[Stored data entries]
:::

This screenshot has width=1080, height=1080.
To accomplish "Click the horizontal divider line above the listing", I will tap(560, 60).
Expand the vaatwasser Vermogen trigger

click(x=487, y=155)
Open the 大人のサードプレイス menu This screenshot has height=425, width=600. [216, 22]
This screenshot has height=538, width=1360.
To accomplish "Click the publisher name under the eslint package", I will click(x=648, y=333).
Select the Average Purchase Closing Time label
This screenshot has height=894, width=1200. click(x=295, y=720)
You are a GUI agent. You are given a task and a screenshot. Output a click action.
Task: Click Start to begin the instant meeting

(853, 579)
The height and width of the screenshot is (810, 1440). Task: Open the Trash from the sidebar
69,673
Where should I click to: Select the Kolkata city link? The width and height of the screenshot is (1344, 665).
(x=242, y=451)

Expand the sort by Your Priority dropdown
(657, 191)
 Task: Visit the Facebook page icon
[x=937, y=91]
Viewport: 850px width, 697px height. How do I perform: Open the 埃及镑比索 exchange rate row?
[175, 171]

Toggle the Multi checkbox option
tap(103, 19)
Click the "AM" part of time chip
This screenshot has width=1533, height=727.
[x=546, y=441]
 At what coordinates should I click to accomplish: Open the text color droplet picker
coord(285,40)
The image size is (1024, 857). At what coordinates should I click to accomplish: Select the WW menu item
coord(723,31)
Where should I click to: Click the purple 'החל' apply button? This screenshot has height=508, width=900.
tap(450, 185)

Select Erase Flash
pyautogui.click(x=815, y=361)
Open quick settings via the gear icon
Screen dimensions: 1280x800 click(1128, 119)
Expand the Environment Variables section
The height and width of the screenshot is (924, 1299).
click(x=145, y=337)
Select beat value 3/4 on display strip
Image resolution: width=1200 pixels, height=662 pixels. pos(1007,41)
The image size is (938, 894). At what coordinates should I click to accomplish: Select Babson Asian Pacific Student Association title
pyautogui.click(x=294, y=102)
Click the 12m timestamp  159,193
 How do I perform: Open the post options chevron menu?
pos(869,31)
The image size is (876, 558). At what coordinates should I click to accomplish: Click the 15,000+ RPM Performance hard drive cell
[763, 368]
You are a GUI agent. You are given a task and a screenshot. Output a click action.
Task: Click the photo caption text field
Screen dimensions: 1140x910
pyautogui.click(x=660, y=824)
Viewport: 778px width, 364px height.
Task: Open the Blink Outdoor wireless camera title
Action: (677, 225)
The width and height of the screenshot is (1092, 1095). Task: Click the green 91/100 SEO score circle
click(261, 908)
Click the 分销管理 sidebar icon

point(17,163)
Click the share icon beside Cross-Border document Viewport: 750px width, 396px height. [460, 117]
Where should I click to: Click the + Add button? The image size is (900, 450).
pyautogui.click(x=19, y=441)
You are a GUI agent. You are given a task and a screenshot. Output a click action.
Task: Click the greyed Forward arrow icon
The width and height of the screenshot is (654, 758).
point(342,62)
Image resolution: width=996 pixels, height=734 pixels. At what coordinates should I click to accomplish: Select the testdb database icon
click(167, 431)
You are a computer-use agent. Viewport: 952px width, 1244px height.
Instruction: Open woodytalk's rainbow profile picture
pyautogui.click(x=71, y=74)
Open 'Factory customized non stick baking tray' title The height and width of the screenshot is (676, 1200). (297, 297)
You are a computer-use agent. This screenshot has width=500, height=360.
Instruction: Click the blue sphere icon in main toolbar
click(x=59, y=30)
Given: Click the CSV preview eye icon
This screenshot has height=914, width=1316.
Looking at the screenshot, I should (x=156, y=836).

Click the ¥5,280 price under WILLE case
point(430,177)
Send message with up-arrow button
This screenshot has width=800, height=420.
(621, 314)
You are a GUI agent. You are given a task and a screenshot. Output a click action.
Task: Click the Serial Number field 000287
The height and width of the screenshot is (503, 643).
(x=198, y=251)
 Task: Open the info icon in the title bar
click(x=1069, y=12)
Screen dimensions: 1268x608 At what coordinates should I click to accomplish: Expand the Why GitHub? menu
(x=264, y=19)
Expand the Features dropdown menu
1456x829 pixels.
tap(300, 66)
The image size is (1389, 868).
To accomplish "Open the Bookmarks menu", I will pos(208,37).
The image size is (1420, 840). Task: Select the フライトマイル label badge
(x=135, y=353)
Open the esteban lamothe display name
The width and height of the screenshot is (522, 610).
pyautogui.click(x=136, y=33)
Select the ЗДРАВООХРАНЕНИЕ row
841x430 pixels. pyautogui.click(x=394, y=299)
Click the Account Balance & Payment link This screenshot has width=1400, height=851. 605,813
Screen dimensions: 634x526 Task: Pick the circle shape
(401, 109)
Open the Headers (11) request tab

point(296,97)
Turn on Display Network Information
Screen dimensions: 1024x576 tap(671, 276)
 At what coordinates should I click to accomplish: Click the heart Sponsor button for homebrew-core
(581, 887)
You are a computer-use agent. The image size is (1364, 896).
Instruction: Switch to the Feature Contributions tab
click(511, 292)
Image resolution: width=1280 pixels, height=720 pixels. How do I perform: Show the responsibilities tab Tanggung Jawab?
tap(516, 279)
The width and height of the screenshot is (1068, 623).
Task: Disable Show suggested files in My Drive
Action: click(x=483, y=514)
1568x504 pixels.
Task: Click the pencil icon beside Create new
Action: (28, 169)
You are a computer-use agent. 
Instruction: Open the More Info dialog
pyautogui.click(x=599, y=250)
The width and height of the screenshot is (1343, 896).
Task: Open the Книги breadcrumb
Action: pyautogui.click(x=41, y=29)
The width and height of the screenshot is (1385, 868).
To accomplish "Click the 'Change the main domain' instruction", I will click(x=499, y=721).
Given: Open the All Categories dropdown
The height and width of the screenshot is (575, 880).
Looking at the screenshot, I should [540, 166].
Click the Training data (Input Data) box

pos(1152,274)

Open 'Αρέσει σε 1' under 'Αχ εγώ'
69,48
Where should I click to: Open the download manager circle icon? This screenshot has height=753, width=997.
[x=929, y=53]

:::

Every line in the data that holds "field" should be copied out.

§ EXERCISE SOLUTION:
Task: Click the photo caption text field
Task: Click the Serial Number field 000287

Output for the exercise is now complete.